Yes, I do. He’s a great guy. He was the Director of Coaching for US Soccer while I was there. He now coaches the Portland Timbers of the A-League. I don’t know his coaching philosophy.
My coaching philosophy is that organized youth soccer sucks. There are three billion kids playing soccer in America, bit it’s manufactured and not organic; it’s social, not cultural; it’s about expensive team uniforms and warm-ups, not pick-up games in the park. All the coaching in the world can’t change that, and fancy coaching systems just make the problem worse. I honestly believe I honed most of my skills playing stupid games in the backyard with my brothers who were three years older, bigger, and faster. When I think about the stuff we did—one guy trying to keep the ball away from two, punting the ball as high as we could and then fighting to see who could trap it—are all the skills that end up making a difference. But we didn’t do them as drills, we did it because we were having fun.

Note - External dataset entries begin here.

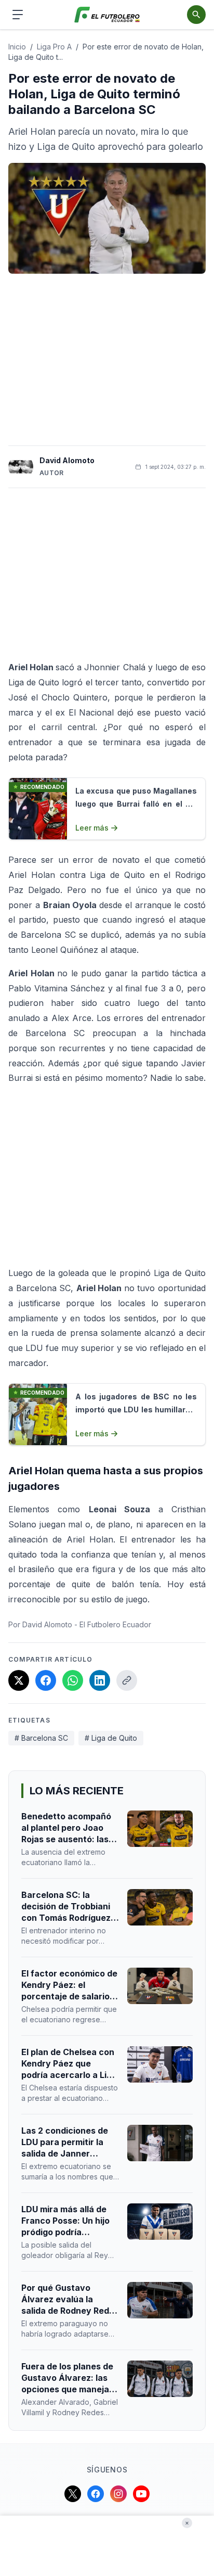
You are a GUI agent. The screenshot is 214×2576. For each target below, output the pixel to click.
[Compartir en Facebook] (45, 1680)
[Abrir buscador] (196, 14)
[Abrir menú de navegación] (17, 14)
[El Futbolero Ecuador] (107, 14)
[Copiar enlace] (126, 1680)
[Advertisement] (107, 360)
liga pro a (54, 46)
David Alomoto (67, 460)
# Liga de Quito (111, 1737)
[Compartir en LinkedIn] (99, 1680)
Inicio (17, 46)
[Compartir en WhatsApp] (72, 1680)
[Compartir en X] (18, 1680)
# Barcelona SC (41, 1737)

Rudimentary tactics and even positions should be completely abolished until kids turn 14. I get annoyed when people at pick-up (grown adults, mind you) tell everyone to stay in their positions. Positions? The perfect footie team resembles a giant amoeba with no defined shape. The game naturally ebbs and flows and so should the team. There’s a time for positions, man-marking, and tactics, but it’s not during a pick-up game and it’s certainly not for kids. Pick-up is a time for trying crazy, audacious shit—back heels, volleys, one-touch passing in tight situations. You know, the stuff you see on TV.
What’s funny is that the loudmouths generally suck. They want to compensate for their lack of ability by shouting out instructions so everyone knows that they “know” soccer, and all they’re really doing is calling attention to the fact that they’re no good.
But for the most part, the guys I play with are great. And for the most part, the guys that “get” how to play aren’t American.